Oh boy, let’s see if I end up being right or wrong. Though, of course, technically if I do end up being wrong, I could always argue about the definition of “renaissance” so it’s a win-win. I always win. I actually said that in a dream once… “I always win”… it was really weird. I was fighting over a computer and when I won I turned around and said “I always win” quite boldly. That darn self-righteous determined subconscious! Dreams can be so awesome. Oh, I just got an idea for a semi-related short story…

Book of the musical?

Woohoo, I’ll be seeing PDQ Bach at the Kennedy Center in less than a month, on May 11th!

I started reading The Moonstone… got through the prologue. Talk about progress, eh? Maybe I’ll start chapter one after I finish blogging.

I have a math question: x+x = x*2 … x*x = x^2 … x^x = x?2

I think when I start writing my musical this summer or whenever I get around to it, I will write a companion book about my writing process of the musical and about the structure of it all. It will contain the score and an explanation of why I did everything I did. Would anyone buy such a thing? (Besides me?)

Well, I spent the day working at the library, chatting in the NSS chat room, and doing math homework, so I feel a bit unproductive. And I’ve acquired a cough and a runny nose, perhaps I have a bit of cold. Beats a stomach flu. I got an email a few days ago from my university’s health services saying that a stomach flu was going around. Better not come this way!

Two more weeks of classes! (And then exams.)

The game of my dreams

I had a dream last night that I’ve had once before a year or two ago… it’s about a video game that does not yet exist but it’s extremely fun to play. It’s hard to describe, but it’s like a cross between The Sims and Super Mario. You’re in this weird open-ended fantasy world in which you have the ability to interact with just about anything, but the game somehow helps you develop some sort of story. In The Sims you’re restricted to one house and you have to keep a bunch of needs balanced, but in the game in my dreams you have to keep some strange story elements balanced and you basically end up creating small stories, all of which end up having something to do with a larger over-arching story… but the key is that the story is completely original, created by me, the player.

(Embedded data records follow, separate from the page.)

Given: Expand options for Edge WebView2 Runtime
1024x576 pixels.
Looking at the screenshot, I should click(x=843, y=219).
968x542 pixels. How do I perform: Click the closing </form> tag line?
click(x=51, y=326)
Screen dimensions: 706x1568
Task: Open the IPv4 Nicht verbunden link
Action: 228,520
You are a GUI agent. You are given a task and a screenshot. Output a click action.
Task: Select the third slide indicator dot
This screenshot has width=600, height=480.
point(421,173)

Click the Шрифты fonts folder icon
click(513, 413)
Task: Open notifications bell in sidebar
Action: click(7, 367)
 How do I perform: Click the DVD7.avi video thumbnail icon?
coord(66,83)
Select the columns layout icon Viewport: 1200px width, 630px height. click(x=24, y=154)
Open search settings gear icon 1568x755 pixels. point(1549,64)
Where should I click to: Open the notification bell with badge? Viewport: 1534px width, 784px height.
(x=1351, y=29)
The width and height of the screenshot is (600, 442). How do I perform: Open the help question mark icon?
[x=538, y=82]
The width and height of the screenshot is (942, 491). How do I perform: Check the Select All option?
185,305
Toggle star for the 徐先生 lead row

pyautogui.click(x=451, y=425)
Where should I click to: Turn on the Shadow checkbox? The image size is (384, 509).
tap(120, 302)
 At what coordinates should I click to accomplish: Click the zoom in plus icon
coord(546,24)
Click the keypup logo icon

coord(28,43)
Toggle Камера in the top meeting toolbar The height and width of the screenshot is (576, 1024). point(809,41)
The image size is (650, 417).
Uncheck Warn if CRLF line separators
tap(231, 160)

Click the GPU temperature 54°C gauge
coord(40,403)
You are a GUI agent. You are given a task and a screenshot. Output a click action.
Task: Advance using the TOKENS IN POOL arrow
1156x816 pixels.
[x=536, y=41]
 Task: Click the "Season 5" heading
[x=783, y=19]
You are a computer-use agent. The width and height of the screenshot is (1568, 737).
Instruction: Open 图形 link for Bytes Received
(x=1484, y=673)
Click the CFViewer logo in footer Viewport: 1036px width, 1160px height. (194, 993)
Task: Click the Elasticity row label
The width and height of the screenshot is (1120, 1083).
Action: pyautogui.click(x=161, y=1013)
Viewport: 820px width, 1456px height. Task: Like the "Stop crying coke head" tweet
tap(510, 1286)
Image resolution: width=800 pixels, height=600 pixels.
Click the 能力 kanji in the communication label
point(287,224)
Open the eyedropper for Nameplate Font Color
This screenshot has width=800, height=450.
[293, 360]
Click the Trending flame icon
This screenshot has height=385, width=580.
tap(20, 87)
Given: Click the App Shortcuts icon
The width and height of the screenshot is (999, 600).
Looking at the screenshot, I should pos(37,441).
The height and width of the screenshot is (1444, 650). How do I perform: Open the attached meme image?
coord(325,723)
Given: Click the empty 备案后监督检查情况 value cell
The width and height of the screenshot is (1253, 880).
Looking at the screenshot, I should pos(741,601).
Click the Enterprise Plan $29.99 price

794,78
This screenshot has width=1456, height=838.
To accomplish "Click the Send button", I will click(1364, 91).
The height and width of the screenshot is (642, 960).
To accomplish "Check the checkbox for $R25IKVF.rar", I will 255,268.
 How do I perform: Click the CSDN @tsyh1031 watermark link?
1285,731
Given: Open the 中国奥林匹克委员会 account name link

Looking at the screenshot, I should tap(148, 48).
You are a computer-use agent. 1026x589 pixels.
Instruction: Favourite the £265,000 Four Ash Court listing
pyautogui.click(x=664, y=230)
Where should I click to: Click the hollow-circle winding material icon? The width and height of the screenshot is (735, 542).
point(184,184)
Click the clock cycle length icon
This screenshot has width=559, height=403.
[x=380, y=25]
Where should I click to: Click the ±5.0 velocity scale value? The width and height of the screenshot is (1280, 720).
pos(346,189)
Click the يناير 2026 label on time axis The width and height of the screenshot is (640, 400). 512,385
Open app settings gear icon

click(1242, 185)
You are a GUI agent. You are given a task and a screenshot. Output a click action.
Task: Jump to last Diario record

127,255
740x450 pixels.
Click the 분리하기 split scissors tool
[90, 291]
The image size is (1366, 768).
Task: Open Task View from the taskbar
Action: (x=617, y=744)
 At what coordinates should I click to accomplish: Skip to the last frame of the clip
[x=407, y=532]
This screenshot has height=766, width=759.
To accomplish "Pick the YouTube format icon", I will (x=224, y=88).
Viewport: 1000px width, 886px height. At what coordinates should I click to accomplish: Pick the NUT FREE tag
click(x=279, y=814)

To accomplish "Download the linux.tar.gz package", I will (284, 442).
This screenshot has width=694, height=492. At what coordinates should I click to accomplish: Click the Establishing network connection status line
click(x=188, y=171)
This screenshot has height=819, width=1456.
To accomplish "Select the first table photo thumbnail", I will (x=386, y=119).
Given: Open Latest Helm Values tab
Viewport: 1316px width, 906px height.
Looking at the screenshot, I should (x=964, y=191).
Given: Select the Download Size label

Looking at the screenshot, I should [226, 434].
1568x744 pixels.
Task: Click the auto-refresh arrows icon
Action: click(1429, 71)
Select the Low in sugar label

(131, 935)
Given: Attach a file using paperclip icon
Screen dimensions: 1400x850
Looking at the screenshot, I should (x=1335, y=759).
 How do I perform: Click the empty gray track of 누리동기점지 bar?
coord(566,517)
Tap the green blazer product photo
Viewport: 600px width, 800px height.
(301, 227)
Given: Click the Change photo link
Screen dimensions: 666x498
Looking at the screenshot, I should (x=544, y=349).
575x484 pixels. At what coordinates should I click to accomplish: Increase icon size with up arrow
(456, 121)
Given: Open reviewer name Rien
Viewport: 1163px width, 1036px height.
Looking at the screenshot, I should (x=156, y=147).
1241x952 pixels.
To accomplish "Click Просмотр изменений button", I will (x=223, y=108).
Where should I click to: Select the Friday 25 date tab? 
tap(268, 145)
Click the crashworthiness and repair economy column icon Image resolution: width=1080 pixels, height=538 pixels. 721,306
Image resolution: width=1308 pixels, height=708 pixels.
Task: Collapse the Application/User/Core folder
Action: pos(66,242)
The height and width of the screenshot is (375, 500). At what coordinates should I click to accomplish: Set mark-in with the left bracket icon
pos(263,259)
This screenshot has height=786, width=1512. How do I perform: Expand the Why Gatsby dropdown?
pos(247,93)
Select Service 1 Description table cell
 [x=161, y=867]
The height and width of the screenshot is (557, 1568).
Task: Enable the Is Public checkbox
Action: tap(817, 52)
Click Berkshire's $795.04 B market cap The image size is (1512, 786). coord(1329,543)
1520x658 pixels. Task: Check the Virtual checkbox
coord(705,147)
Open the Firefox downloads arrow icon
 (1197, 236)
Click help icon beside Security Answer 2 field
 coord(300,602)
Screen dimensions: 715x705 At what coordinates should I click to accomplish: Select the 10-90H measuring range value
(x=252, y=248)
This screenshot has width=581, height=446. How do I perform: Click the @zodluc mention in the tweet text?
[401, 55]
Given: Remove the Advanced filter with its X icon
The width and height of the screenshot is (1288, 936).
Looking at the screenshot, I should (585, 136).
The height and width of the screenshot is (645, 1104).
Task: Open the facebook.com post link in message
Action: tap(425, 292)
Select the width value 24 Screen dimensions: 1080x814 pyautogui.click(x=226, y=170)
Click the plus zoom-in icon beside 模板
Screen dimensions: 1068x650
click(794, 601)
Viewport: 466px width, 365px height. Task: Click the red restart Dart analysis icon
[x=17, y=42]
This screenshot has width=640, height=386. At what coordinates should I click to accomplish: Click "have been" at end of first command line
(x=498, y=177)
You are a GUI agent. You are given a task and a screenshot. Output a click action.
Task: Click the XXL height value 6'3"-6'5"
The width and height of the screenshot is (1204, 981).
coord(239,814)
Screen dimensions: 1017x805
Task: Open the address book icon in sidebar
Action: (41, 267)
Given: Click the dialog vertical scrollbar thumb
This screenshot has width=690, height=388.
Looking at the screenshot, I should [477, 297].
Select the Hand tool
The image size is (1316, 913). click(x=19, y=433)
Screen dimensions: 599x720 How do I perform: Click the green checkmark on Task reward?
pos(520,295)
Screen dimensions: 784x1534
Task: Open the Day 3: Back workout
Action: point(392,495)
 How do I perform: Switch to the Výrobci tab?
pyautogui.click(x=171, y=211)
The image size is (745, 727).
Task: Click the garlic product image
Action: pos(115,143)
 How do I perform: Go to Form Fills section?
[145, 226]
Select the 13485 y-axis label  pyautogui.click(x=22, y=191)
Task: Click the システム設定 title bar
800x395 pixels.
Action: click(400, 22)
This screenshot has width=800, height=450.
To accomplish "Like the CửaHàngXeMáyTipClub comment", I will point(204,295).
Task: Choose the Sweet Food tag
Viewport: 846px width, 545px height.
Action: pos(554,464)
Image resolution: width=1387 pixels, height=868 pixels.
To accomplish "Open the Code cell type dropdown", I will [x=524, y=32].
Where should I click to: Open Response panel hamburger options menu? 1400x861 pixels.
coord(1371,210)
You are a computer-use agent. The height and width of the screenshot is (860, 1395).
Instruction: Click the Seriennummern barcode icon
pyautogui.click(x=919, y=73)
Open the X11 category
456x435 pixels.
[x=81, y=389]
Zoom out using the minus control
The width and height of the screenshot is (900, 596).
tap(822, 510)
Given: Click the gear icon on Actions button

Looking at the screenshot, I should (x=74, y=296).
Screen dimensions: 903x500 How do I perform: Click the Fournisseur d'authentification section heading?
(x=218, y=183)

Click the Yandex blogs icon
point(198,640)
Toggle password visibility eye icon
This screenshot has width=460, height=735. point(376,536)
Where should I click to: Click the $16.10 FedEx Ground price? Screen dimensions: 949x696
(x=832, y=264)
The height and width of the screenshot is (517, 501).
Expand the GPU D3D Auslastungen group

It’s like being given action figures when you’re young and you make up a story with them, only the computer game in my dreams is far better than a stiff smiling piece of plastic. I read somewhere that The Sims was originally called something like The Dollhouse, so Will Wright perhaps felt some connection with childhood toys and imagination as well, and realized the computer could be used as simply a way of creating a much more profound set of toys.

Well, I wanted to blather about that so that someday I can read back over it and be inspired I guess. I don’t want to forget the idea. However, it seems rather infeasible. One of the biggest problems lies in the artificial intelligence that would be required, especially the fact that computers cannot understand human language. How would a character communicate in the computer game in my dream? I can’t quite capture it. In The Sims and in The Movies characters just mumble so you could interpret them as anything (and, my, the mumbling Sims are much more compelling and entertaining than the mumbling actors in The Movies). How can one create a compelling original story when the characters can’t talk? I can think of a few solutions, but none of them would be a magnificent as if the computer could figure out how to talk by itself, which is a long way off! We probably won’t even have true talking computers in 100 years.

Well, I was going to start reading The Moonstone tonight, but I’ve blathered for so long that I think I really ought to get to bed… gotta go to work in a few hours!